> [PROBLEM TO SOLVE] All lines from the one with "July 2024 (393, 1257)" to the end of the entries below must be written out exactly. Leave out any other line.

> [EXERCISE MATERIALS]
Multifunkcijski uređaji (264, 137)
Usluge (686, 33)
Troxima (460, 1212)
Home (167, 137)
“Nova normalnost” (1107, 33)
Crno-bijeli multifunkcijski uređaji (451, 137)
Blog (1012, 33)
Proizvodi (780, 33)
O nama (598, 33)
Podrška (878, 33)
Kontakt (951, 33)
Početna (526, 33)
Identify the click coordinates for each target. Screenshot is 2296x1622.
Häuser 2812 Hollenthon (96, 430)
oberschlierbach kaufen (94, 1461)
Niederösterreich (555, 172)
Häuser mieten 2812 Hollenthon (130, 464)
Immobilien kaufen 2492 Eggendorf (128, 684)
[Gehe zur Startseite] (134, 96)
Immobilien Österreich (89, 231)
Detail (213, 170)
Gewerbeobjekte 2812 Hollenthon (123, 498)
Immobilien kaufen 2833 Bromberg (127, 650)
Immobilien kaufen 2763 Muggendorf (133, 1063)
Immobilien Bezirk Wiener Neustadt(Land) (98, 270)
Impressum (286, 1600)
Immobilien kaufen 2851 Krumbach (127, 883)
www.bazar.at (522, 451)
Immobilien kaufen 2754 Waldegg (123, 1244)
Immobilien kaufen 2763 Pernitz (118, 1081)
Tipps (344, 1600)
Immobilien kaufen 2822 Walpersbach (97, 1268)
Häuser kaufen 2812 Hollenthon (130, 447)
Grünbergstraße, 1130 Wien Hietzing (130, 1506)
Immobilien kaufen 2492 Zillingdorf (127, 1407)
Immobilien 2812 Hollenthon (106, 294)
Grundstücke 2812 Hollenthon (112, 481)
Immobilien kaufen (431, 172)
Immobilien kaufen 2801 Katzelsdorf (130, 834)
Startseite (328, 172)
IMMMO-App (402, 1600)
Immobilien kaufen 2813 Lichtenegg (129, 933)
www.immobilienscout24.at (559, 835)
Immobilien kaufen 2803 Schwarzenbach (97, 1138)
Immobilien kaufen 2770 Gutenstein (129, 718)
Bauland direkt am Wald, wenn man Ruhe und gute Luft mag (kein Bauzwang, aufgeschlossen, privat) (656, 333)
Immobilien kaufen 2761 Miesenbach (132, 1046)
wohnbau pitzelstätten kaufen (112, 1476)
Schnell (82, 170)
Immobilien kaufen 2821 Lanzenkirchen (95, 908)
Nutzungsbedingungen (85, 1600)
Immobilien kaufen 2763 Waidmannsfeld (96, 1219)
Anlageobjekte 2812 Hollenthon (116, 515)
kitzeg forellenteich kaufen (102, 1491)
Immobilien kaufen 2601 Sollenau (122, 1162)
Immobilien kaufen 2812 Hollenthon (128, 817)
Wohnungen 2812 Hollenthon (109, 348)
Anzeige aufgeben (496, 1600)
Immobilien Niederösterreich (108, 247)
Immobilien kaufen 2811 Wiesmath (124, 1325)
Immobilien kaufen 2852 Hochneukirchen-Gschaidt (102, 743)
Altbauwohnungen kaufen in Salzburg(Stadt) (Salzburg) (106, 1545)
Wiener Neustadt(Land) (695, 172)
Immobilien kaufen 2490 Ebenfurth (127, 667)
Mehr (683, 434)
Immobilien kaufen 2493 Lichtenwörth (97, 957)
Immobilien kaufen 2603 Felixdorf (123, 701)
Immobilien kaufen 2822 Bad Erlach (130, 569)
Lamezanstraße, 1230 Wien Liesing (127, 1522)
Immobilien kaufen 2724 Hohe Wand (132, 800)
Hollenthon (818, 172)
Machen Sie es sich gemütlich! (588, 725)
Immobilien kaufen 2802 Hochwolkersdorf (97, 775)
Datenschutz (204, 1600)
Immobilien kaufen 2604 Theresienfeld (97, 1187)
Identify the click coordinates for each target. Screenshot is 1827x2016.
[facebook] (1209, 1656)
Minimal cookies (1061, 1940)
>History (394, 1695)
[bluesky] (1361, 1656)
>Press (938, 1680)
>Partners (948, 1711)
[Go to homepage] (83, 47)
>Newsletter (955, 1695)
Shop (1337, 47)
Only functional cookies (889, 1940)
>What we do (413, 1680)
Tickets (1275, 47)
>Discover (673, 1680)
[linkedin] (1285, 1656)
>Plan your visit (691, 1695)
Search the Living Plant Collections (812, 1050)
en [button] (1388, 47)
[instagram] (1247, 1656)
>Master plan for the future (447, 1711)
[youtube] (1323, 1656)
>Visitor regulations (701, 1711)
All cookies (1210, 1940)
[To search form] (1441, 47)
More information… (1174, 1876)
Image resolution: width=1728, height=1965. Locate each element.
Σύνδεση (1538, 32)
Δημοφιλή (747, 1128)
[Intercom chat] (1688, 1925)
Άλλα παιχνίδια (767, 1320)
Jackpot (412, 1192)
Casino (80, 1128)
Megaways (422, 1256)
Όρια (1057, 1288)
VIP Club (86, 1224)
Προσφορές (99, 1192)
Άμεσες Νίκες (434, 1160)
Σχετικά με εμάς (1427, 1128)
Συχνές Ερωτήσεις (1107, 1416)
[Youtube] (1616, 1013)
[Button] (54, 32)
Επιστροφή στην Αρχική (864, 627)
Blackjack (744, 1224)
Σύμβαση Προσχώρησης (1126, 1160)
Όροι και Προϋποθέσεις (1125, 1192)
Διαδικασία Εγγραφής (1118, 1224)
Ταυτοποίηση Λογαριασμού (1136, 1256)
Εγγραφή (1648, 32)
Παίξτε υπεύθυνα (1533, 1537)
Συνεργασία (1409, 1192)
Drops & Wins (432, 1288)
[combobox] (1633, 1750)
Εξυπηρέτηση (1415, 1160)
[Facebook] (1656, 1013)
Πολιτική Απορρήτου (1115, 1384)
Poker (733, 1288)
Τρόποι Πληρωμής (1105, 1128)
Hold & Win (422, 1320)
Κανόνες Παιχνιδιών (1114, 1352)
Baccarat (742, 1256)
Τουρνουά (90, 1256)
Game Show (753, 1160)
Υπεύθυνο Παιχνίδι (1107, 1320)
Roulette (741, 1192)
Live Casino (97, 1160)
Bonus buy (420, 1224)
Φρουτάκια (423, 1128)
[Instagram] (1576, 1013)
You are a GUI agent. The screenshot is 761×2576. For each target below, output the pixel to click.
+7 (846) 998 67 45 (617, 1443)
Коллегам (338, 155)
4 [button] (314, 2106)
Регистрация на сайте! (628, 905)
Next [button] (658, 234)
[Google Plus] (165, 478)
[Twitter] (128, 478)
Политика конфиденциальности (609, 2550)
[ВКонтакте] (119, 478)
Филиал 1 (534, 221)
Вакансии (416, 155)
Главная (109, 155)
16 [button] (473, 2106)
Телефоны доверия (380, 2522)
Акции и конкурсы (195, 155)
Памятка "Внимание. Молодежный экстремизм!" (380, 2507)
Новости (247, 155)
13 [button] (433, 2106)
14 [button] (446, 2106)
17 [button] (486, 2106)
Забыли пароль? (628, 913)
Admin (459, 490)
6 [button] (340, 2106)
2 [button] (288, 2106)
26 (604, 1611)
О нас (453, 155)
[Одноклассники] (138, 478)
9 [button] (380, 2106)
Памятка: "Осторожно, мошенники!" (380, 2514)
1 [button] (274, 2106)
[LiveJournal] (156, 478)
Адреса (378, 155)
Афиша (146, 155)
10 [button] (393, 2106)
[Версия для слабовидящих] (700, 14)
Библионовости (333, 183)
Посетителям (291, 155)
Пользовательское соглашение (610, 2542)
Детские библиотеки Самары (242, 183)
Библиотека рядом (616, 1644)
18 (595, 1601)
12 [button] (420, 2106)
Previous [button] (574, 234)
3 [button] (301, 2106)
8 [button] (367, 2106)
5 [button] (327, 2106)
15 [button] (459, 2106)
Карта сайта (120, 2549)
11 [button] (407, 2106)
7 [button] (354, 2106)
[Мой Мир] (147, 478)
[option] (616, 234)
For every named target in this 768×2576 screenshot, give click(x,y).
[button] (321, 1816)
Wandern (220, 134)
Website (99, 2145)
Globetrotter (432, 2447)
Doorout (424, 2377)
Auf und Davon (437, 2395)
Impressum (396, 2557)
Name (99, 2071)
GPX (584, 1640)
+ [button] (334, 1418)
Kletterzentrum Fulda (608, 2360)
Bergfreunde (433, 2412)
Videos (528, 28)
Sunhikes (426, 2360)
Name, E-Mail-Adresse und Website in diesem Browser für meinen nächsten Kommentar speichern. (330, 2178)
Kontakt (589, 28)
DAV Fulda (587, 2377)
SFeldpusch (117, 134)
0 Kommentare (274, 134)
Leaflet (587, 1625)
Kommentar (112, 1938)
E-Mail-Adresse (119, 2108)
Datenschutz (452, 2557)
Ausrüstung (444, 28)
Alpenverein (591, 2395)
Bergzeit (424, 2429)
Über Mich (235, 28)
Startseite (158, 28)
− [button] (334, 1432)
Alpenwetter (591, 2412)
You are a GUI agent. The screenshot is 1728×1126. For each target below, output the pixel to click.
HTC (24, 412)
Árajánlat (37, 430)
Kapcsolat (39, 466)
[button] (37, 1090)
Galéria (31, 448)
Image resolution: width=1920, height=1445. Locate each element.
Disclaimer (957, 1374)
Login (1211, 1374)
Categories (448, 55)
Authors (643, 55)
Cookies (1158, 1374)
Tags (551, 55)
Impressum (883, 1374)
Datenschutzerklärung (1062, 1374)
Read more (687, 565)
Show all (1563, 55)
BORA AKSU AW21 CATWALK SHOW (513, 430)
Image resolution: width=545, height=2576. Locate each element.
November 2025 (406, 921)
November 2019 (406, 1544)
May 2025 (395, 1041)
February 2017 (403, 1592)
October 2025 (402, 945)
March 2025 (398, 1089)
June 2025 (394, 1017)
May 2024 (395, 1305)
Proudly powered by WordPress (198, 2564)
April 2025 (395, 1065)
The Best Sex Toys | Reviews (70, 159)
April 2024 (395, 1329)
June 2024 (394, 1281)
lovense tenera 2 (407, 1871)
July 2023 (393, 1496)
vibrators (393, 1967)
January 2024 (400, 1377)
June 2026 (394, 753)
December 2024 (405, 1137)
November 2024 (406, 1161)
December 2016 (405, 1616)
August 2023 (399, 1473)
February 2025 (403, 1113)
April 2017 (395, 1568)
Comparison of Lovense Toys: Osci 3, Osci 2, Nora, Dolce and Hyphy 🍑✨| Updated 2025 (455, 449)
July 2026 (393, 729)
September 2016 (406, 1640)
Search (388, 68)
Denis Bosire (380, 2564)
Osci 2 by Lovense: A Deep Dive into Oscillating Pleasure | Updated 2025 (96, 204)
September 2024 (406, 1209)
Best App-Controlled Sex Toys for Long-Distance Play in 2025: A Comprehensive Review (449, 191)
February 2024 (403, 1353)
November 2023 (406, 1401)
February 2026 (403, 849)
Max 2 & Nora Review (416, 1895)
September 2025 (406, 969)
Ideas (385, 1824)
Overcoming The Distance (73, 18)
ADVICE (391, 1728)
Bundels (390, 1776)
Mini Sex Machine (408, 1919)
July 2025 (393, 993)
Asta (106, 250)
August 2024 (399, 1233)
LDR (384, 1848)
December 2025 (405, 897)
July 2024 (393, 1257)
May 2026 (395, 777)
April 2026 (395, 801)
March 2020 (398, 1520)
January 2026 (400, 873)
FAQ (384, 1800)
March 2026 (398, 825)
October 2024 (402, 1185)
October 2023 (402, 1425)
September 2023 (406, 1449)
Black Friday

> [ANSWER]
July 2024 (393, 1257)
May 2026 (395, 777)
April 2026 (395, 801)
March 2020 (398, 1520)
January 2026 (400, 873)
FAQ (384, 1800)
March 2026 (398, 825)
October 2024 (402, 1185)
October 2023 (402, 1425)
September 2023 (406, 1449)
Black Friday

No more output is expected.